**REQUIREMENT**
What number of lines in the data below contain the string "Given"? Answer with that number alone.

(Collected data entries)
════════

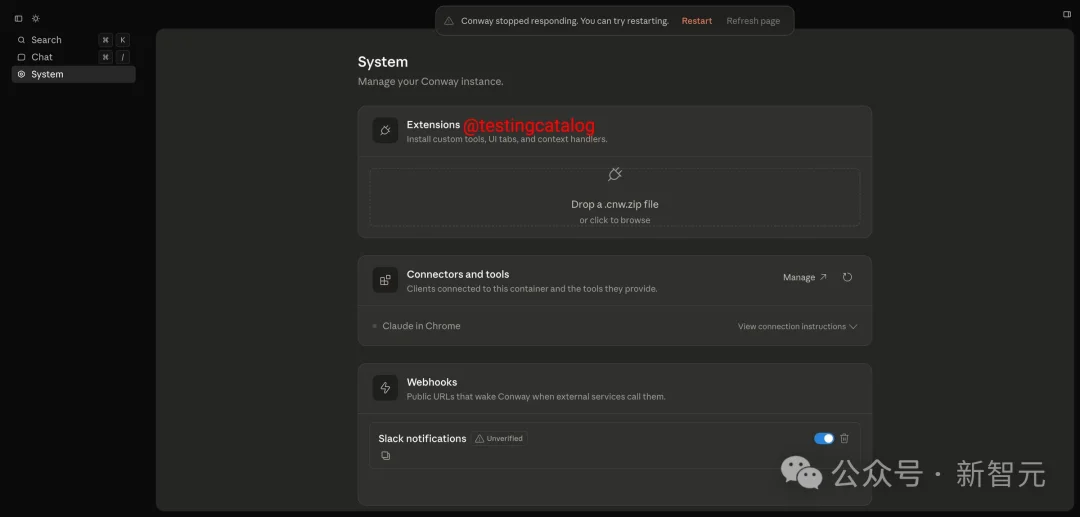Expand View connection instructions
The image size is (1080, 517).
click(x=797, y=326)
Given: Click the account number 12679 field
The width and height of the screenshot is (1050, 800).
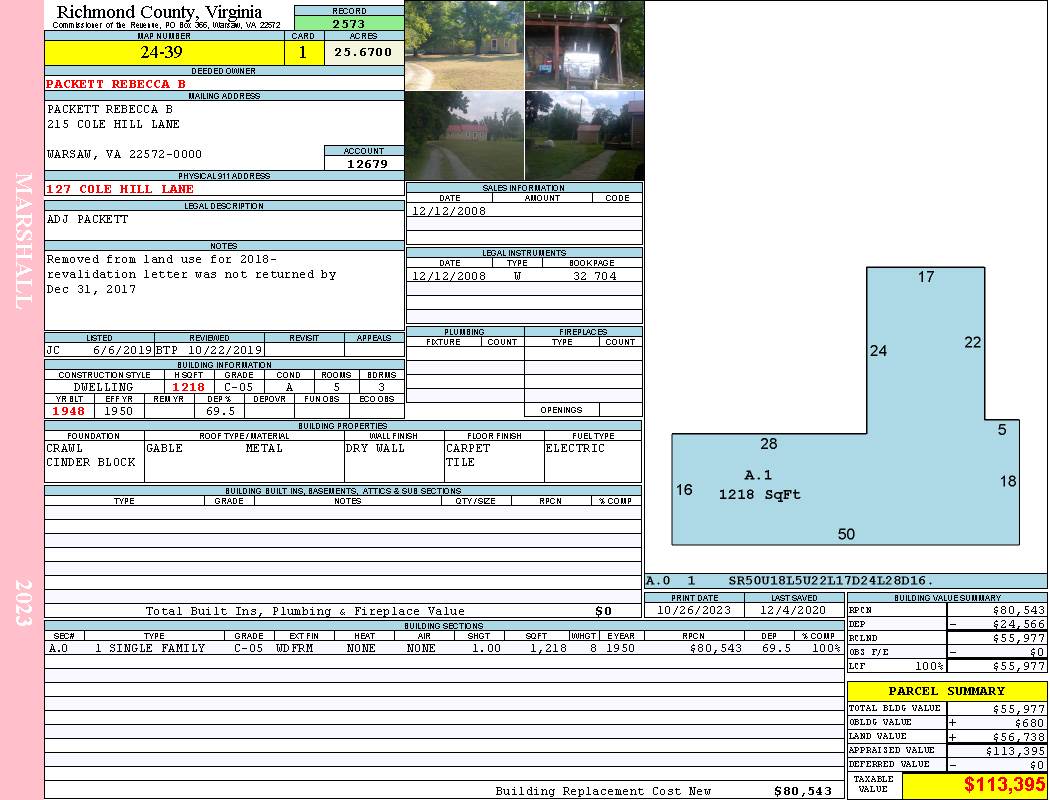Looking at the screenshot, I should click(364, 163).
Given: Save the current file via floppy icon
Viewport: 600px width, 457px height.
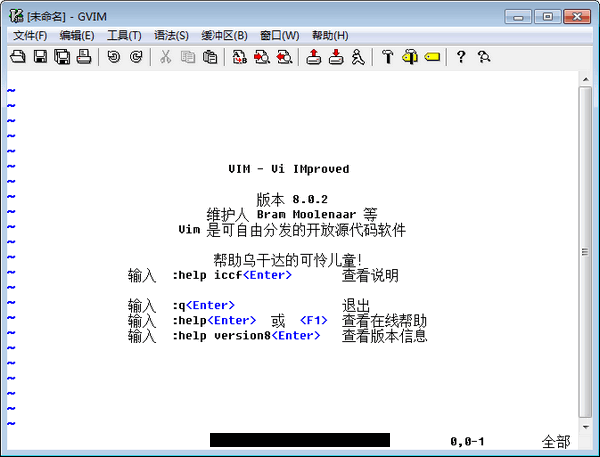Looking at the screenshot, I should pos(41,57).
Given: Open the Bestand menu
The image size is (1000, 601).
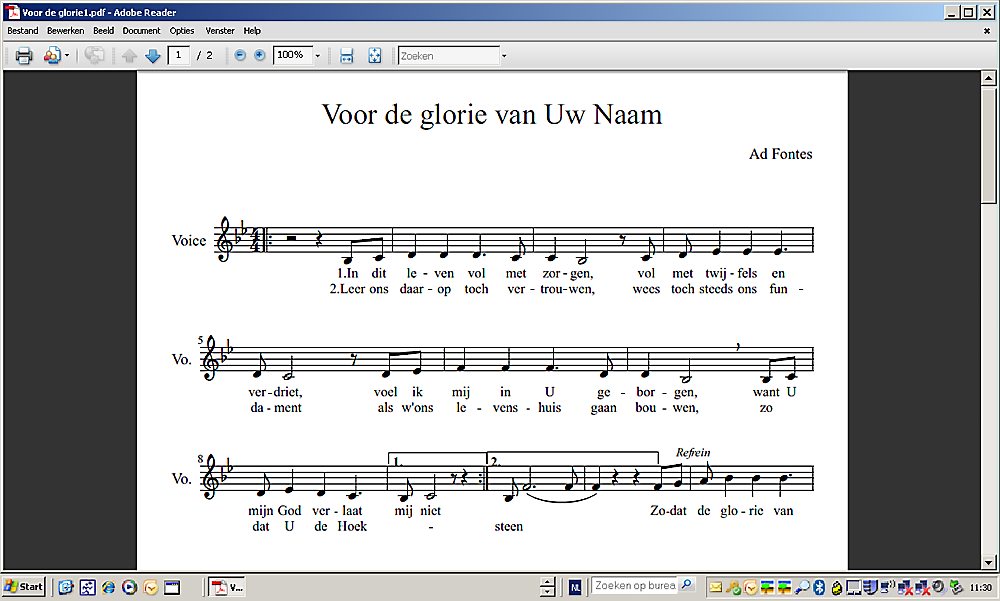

════════

**RESULT FOR THIS EXERCISE**
3